Domain Term Extraction Method Based on Hierarchical Combination Strategy for Chinese Web Documents
Yangyi Dong,Weihua Li,Hui Yu
DOI: https://doi.org/10.3969/j.issn.1000-2758.2017.04.026
2017-01-01
Abstract:Chinese domain term extraction is an important content of text knowledge mining. Chinese domain term extraction method with the traditional manual method, this method is time?consuming and laborious. It is currently in Chinese domain term extraction method of automation stage are:dictionary based method, rule?based method and statistical based method. Due to the complexity of Chinese natural language, the automatic extraction method has some limitations, such as the specific areas of the user dictionary and rule updating speed is slow, lack of consider?ation of text feature, which leads to the extraction performance is poor. To solve these problems, this paper presents Chinese domain term extraction methods that compound the text feature and statistics.
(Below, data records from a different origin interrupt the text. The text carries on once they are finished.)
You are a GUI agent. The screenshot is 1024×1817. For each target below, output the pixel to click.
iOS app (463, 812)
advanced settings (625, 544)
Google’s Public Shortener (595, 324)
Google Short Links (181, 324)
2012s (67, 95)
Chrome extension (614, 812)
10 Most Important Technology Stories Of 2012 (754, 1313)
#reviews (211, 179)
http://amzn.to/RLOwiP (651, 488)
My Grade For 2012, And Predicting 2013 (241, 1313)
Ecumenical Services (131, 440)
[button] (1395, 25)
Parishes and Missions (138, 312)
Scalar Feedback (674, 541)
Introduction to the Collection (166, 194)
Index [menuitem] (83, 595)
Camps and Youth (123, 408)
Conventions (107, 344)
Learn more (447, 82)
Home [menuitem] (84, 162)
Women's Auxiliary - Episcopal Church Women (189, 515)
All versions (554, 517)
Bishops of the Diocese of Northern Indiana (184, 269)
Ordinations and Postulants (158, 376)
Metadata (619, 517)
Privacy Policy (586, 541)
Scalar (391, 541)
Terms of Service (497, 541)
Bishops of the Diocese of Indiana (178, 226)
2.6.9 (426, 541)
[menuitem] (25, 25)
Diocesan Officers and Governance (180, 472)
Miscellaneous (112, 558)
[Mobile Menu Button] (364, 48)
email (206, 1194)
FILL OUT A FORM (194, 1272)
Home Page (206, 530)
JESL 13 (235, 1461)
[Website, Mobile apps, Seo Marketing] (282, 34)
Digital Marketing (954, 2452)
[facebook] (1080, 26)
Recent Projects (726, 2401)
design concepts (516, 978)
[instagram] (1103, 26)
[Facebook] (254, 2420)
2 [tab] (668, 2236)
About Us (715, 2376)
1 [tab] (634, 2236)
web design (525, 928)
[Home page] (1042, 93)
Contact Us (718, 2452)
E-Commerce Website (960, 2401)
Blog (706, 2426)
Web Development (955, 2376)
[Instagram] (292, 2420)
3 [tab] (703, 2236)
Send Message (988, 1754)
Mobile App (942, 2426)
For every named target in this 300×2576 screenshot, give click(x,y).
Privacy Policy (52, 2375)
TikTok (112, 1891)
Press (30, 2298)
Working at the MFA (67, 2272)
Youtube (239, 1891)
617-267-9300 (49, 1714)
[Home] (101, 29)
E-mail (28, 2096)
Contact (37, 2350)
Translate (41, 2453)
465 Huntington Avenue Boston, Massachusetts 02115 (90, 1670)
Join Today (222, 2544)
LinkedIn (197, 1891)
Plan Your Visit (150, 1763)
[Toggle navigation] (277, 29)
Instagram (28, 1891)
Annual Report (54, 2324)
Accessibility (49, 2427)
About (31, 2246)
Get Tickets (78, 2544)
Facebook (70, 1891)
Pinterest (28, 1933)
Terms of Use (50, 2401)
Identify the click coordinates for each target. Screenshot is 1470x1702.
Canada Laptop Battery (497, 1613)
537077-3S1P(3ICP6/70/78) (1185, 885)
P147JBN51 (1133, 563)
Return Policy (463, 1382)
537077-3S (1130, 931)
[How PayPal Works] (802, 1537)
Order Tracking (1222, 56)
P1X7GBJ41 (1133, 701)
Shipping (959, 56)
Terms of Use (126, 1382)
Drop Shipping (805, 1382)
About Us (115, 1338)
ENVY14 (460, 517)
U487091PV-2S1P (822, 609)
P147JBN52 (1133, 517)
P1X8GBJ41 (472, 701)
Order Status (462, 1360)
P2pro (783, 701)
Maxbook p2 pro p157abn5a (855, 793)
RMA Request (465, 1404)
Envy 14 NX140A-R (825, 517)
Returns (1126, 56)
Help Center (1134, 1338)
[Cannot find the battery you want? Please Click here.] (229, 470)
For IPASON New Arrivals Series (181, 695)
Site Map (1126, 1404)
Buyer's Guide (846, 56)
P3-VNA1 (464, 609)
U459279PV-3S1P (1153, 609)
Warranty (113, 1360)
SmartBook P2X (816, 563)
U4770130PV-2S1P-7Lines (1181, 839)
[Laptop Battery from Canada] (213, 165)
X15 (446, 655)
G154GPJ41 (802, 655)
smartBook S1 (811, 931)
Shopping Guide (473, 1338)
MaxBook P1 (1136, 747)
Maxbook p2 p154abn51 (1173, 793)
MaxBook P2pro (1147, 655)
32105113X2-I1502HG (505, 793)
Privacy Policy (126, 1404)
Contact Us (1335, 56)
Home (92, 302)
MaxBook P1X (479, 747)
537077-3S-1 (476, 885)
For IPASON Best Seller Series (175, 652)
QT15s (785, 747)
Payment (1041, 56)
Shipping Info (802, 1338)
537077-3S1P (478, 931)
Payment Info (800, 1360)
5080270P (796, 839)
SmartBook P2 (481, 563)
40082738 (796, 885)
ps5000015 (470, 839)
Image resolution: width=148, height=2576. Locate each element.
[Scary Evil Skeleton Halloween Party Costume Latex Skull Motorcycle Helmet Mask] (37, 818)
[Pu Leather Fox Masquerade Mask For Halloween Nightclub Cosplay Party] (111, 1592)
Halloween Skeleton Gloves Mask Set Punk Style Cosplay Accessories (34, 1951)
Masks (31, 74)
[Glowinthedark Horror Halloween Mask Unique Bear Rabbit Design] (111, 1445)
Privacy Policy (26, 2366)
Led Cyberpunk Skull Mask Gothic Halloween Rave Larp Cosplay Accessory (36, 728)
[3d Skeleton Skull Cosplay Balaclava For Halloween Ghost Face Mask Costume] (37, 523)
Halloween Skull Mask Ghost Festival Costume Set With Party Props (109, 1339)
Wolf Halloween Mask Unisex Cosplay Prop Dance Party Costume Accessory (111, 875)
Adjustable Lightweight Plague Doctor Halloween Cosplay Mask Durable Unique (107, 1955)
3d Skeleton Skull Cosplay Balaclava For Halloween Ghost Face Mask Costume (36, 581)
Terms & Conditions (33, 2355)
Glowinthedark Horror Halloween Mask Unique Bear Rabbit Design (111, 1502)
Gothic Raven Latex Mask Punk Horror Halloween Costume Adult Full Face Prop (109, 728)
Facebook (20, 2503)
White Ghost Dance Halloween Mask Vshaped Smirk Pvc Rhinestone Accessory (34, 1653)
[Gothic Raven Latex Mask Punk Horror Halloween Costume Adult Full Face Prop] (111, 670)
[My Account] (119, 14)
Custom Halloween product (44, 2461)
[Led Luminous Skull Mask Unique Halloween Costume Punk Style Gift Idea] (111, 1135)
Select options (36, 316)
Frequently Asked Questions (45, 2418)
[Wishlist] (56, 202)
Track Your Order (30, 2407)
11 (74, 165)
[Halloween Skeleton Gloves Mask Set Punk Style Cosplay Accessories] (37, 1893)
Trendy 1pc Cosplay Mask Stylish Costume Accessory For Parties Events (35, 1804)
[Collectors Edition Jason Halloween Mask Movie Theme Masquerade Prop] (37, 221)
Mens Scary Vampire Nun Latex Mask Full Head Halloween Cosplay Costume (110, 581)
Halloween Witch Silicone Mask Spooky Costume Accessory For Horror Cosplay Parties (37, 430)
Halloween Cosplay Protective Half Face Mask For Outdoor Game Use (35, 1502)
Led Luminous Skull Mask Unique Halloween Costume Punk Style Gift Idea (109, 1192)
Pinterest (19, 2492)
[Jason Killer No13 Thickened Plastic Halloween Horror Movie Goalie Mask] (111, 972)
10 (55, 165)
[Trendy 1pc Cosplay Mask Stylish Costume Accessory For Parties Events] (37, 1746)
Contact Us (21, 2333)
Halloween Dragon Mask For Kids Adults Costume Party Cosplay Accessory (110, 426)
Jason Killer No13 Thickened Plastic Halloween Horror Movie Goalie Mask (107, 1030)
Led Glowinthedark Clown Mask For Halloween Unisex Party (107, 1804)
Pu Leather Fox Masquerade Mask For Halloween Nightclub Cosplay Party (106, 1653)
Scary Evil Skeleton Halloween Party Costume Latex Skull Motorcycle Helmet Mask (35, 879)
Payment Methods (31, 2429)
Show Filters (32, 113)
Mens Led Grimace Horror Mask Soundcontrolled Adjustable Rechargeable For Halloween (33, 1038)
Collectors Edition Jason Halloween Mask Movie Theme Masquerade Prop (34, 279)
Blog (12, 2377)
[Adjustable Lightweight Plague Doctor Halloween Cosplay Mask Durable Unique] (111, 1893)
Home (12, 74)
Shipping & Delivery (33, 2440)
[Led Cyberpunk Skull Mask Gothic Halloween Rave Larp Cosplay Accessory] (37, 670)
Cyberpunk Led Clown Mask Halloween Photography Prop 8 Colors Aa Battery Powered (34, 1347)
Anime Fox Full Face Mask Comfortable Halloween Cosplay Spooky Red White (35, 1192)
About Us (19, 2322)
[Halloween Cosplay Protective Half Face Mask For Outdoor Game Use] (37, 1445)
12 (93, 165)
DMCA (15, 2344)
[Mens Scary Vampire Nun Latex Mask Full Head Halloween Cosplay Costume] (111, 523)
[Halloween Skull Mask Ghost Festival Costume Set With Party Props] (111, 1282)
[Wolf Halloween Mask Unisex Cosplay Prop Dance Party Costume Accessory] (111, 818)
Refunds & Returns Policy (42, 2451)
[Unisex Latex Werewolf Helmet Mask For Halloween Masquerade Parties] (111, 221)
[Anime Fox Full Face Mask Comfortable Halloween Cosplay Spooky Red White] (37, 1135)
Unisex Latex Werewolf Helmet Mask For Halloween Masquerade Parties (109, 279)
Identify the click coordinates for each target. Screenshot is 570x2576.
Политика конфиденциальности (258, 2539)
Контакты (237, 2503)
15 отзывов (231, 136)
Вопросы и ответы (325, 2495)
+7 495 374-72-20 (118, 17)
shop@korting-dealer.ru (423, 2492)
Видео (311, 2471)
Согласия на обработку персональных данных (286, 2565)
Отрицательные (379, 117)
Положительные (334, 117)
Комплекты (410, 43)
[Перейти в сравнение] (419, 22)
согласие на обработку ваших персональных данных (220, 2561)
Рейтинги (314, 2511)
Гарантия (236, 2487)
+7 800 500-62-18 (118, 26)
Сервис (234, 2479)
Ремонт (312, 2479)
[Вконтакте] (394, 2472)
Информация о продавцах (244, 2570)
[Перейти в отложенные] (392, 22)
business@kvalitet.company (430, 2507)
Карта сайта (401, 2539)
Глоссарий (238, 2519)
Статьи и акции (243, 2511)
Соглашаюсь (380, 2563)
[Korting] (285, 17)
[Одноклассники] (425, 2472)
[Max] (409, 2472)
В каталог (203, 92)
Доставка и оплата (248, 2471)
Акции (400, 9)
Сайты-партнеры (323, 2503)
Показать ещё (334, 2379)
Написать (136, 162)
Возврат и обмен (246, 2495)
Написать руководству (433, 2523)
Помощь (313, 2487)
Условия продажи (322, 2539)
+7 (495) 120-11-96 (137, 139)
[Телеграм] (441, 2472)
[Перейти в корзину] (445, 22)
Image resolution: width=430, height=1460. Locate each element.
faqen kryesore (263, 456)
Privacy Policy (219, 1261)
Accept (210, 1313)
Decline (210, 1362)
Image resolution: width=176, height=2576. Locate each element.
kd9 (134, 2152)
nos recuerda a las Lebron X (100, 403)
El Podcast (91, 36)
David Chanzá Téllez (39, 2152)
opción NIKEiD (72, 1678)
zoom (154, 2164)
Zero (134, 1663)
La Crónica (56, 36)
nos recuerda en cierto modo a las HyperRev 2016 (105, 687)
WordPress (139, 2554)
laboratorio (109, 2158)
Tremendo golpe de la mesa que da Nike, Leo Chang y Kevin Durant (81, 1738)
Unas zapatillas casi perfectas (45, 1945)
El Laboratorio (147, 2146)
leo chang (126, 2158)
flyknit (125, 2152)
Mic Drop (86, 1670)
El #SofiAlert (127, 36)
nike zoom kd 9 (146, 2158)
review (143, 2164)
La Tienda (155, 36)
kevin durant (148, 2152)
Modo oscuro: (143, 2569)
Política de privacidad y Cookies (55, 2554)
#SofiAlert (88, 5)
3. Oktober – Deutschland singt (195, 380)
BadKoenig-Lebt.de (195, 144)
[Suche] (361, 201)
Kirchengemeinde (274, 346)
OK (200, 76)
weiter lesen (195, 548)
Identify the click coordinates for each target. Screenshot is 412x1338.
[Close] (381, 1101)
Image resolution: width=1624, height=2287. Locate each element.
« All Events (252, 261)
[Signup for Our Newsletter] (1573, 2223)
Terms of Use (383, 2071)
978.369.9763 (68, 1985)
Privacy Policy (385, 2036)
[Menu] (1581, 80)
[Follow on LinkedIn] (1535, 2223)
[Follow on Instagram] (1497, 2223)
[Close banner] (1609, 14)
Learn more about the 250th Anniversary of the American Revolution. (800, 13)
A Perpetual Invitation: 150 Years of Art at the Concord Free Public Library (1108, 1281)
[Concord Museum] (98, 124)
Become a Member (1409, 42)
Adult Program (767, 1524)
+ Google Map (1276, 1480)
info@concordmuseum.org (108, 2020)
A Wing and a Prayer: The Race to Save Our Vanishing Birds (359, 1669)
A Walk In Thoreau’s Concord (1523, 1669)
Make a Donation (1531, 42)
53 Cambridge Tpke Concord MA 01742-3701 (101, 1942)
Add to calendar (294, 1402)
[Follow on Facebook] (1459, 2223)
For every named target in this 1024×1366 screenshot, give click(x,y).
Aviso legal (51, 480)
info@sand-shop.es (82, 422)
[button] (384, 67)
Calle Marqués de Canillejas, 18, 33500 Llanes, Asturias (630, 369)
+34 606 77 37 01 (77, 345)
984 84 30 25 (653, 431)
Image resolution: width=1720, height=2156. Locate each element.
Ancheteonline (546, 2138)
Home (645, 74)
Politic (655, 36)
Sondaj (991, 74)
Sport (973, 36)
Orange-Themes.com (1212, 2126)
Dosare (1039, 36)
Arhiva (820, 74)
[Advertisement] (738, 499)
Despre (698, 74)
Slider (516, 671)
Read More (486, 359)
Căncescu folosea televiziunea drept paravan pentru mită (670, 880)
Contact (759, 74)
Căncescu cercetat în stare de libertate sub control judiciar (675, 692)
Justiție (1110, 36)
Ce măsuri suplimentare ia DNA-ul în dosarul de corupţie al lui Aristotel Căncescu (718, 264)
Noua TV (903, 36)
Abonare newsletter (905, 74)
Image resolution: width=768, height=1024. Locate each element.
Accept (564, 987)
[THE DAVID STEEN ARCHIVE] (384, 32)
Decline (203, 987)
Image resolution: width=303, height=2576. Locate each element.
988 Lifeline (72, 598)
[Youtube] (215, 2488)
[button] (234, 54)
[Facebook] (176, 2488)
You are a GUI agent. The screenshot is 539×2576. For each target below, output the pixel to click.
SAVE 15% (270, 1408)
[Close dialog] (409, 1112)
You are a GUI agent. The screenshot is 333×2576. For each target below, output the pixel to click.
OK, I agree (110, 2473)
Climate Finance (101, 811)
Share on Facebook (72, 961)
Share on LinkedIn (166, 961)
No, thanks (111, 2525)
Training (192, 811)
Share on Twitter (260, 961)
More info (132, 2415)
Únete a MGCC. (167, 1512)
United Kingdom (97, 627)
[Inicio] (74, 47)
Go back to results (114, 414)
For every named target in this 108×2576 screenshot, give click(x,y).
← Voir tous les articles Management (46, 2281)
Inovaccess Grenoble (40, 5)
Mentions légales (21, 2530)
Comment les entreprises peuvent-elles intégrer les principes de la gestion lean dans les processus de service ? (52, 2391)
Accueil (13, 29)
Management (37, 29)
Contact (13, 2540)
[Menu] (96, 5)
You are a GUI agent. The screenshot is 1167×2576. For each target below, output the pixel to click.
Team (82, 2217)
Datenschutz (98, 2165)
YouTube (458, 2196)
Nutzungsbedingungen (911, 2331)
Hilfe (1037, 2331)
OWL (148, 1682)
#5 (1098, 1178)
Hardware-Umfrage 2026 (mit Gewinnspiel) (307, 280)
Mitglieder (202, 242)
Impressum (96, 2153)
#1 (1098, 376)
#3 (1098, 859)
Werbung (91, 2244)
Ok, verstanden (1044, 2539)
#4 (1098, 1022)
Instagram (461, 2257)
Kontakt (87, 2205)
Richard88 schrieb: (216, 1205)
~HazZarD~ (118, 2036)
After coarse grain screening of Chinese words in a document, the method considering the part of speech, word length, boundary text features of the candidate terms, construct information entropy and TFIDF statistics, calculate the comprehensive weight, and the weights are bigger than the set threshold extracted as the final domain terms. The experimental results show that the method gets the good correct rate, recall rate and F?measure under the test corpus.